In Defense of Literary Stunts
I’m scratching out this article on natural parchment with a goose-quill pen dipped in black ink. I’m conducting a grand experiment to see whether using antiquated technology changes how I write. When Nietzsche started using a typewriter, one critic opined, his prose “changed from arguments to aphorisms, from thoughts to puns, from rhetoric to telegram style.” By picking up a quill, can I reverse that process? Can this feathery, splattery tool connect me to the past?

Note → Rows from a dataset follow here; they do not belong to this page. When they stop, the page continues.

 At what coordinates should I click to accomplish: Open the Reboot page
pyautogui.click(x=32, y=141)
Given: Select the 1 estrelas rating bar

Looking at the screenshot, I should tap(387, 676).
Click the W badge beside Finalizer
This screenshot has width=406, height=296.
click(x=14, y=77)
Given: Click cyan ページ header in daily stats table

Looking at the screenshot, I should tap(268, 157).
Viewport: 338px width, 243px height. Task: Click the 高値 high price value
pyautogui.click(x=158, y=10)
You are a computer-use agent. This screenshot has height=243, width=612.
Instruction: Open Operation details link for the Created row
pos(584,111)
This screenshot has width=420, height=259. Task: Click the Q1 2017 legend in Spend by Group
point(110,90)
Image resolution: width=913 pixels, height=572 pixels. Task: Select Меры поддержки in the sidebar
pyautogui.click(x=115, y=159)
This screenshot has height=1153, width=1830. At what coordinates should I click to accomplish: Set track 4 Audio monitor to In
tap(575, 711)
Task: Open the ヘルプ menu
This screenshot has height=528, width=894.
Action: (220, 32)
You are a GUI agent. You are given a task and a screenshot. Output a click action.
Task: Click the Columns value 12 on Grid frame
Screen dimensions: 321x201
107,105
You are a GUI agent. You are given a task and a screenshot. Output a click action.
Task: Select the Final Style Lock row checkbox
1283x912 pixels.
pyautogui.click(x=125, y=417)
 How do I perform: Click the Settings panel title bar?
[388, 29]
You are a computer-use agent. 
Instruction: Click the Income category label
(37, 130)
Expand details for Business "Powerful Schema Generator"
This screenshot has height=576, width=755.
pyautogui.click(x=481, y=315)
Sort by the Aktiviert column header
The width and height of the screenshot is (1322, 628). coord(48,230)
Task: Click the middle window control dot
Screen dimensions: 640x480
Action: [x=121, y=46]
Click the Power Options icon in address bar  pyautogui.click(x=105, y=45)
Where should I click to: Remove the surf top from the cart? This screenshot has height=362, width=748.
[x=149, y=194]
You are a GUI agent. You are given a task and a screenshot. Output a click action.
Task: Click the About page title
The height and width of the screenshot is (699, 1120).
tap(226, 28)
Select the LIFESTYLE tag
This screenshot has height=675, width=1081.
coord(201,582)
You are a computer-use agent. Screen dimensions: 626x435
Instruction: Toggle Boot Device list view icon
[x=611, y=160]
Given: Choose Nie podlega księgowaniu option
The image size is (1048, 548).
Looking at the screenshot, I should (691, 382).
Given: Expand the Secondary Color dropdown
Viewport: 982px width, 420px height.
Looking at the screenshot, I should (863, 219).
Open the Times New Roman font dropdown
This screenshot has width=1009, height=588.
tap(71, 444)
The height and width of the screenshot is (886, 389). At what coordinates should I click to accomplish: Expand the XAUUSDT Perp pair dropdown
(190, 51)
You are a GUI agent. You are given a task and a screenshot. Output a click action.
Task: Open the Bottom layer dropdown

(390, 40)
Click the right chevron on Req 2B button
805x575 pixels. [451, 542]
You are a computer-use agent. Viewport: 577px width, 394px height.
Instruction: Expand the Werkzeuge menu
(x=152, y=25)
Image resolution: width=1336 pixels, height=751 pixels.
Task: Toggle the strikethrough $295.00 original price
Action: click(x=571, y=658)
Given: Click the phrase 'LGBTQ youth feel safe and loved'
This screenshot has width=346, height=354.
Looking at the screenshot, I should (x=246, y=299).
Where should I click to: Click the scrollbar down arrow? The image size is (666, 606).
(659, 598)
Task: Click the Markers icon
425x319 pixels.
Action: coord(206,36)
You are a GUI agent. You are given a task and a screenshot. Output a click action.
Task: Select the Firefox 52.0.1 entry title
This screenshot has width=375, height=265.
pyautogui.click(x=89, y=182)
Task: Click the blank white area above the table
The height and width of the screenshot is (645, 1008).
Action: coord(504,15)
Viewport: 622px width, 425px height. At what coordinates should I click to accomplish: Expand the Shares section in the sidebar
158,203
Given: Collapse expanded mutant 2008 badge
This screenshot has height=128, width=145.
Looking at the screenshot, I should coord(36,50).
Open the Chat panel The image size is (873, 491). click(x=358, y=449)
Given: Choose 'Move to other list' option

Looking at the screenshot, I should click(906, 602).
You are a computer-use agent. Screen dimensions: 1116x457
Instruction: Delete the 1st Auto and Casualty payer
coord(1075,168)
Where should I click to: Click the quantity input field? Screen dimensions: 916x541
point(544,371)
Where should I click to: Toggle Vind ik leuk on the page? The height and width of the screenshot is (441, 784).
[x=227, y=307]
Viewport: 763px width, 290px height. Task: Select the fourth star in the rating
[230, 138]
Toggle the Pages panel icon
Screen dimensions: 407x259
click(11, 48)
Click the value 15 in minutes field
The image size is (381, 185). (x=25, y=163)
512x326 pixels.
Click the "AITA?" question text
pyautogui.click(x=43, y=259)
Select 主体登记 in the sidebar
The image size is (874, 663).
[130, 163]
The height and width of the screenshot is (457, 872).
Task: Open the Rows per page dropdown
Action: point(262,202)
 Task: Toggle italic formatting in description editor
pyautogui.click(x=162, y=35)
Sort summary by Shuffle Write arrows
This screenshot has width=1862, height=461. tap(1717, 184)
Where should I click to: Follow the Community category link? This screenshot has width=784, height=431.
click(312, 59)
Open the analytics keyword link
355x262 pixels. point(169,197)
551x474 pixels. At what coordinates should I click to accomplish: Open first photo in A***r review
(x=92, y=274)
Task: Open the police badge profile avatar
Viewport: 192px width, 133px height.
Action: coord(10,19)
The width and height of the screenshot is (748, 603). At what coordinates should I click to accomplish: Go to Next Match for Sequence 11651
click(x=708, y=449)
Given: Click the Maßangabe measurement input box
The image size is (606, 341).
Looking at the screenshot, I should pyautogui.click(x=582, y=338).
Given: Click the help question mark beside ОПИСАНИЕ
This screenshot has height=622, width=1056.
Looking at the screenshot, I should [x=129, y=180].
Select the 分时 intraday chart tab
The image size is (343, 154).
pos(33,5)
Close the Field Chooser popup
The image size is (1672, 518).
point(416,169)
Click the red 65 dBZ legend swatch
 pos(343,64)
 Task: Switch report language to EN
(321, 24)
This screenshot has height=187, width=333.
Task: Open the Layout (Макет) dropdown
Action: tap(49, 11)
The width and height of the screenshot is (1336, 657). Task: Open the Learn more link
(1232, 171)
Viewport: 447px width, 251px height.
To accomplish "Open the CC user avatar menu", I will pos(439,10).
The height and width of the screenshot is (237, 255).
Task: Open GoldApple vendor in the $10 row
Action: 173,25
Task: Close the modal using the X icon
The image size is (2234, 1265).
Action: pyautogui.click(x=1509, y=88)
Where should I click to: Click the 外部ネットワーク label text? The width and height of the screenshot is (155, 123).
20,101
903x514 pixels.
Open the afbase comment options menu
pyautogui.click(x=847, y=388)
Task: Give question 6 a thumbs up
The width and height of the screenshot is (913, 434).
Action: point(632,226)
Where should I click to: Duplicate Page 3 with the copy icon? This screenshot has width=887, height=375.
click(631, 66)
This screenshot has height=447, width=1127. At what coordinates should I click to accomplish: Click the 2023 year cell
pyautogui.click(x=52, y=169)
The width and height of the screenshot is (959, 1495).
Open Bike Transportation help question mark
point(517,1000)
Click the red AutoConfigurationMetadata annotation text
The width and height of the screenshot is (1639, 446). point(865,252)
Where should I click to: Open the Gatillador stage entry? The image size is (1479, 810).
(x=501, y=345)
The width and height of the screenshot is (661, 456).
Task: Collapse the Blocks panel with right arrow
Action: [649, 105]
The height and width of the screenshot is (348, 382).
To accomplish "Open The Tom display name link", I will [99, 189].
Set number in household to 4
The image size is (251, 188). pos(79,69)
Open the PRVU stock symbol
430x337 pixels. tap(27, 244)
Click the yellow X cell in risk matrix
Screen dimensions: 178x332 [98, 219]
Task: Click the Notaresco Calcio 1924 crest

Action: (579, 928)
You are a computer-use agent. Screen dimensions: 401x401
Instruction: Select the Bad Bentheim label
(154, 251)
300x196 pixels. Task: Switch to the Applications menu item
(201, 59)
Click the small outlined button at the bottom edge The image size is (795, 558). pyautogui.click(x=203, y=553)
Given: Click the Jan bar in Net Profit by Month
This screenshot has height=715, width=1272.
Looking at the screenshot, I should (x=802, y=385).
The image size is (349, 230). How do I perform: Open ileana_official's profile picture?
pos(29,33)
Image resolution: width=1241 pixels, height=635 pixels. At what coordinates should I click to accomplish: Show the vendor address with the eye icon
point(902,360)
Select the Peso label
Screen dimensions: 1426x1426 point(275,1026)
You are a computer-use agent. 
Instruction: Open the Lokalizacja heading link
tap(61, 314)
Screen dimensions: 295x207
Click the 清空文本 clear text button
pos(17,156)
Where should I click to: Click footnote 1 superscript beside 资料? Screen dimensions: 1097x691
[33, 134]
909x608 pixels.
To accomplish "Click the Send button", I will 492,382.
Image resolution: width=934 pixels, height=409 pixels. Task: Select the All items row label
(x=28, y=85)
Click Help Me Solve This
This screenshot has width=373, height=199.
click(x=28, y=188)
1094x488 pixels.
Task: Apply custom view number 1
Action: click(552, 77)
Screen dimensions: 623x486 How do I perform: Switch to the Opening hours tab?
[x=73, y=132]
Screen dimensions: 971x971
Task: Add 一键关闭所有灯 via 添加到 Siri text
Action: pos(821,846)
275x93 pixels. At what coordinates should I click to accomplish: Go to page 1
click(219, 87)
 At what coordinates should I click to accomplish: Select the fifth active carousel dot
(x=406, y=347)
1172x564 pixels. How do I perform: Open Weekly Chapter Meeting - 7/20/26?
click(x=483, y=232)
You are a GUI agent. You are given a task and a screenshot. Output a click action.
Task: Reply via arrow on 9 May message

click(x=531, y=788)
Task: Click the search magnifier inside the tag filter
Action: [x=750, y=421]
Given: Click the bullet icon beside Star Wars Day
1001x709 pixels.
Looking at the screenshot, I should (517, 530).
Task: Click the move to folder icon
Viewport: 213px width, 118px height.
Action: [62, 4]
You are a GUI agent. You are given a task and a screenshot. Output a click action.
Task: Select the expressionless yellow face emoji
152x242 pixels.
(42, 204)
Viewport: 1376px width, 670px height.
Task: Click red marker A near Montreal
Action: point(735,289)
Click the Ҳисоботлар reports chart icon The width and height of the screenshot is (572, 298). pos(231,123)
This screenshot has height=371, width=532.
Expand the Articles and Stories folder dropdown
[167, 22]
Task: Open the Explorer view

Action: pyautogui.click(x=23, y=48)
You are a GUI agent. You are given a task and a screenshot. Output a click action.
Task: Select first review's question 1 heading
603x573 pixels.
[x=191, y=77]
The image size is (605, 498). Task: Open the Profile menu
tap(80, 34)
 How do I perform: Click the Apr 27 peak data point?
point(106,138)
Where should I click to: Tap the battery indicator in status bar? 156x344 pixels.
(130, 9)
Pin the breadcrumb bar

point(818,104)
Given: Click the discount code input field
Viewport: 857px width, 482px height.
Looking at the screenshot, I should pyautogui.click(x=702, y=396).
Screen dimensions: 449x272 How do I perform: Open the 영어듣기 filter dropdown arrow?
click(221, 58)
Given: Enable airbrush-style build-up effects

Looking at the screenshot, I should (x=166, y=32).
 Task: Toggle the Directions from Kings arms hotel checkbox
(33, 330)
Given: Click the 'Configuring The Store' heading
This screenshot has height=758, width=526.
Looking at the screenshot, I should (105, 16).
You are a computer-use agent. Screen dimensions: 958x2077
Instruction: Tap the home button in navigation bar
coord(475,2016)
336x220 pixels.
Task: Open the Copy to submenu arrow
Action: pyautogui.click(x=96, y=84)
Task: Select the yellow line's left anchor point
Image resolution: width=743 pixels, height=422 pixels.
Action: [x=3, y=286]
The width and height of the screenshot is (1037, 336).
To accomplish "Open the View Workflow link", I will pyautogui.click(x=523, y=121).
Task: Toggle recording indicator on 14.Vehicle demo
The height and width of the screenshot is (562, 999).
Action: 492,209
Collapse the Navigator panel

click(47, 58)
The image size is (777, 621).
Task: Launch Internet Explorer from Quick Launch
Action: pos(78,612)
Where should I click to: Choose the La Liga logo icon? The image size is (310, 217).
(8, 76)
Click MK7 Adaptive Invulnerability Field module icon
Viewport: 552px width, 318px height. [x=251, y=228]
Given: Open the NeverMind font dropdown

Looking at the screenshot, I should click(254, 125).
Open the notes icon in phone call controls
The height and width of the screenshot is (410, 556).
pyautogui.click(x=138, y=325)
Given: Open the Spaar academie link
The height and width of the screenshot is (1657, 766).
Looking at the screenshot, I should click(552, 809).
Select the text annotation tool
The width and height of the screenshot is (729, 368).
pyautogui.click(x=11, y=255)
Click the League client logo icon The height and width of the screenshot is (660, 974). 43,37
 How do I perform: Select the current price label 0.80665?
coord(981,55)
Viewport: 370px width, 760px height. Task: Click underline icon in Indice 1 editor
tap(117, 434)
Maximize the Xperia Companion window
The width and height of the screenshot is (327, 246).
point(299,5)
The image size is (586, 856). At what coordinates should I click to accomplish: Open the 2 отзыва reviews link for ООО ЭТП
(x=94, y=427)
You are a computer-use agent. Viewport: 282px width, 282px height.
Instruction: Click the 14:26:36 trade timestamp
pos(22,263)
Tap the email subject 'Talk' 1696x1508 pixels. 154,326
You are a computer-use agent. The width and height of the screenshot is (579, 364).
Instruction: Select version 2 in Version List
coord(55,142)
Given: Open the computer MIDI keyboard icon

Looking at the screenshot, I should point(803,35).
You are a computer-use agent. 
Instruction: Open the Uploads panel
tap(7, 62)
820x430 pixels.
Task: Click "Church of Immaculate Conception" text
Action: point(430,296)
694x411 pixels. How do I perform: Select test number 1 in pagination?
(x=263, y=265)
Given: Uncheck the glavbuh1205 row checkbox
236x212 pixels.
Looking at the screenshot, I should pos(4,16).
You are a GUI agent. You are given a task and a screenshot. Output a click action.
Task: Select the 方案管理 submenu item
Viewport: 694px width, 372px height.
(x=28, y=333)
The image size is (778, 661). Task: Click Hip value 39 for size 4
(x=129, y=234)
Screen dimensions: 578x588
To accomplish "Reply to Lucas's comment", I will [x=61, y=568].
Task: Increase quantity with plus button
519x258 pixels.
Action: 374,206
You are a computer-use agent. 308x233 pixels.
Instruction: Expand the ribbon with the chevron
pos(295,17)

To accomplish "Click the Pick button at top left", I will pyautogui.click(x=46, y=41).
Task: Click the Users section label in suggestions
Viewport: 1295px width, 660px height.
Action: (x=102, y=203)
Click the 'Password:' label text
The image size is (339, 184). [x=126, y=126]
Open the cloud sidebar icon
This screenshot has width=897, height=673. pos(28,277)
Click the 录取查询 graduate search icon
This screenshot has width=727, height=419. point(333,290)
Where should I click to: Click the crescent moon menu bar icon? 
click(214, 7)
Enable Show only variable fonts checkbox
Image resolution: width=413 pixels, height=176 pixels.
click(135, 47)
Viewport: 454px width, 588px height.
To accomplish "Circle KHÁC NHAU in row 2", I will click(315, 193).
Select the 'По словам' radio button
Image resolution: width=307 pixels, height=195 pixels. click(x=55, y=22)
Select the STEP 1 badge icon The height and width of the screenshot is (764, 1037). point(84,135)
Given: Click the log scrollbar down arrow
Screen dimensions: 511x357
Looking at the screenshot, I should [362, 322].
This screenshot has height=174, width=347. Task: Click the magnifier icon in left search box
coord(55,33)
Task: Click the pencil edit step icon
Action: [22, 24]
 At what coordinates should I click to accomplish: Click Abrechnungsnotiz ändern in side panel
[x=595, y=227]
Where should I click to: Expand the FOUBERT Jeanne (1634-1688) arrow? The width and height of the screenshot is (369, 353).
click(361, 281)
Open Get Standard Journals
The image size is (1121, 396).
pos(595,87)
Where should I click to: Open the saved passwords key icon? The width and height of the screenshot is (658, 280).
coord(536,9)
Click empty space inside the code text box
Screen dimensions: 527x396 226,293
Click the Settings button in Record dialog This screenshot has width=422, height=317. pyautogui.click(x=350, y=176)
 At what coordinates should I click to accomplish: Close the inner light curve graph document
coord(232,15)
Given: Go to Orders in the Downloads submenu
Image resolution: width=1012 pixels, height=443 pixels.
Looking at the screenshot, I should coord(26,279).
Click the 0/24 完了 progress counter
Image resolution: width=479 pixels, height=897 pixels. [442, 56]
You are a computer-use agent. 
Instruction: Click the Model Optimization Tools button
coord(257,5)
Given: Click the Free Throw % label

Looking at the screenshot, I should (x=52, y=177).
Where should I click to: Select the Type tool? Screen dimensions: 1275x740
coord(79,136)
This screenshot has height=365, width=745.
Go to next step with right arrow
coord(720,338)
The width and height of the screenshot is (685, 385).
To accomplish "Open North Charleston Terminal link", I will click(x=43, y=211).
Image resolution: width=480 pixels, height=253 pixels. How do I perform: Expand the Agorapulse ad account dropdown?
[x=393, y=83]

You should know that this is not my first literary experiment. More like my 41st or 42nd. A few years ago, I wrote a book about reading the entire Encyclopedia Britannica. Then I spent 12 months living by all the rules of the Bible—including its ban on wearing mixed fibers or shaving. In my newest book, Drop Dead Healthy, I followed all the medical advice I could find in a quest to be the healthiest person alive. Plus there are the dozens of magazine articles I’ve written. (In one, for example, I outsourced the maintenance of my personal life to Bangalore.)
Yes, I am a stuntman—and I say that with pride, even though the word itself derives from the Middle English for foolish. Critics blast stunts as manufactured and contrived, the literary equivalent of The Bachelorette. Stunt writers are seen as publicity sluts who will do anything for a book contract.
But yea, I hereby proclaim that stunts are more than cheap gimmicks! Forsooth, they are the tools of enlightenment itself! (Thanks, quill!)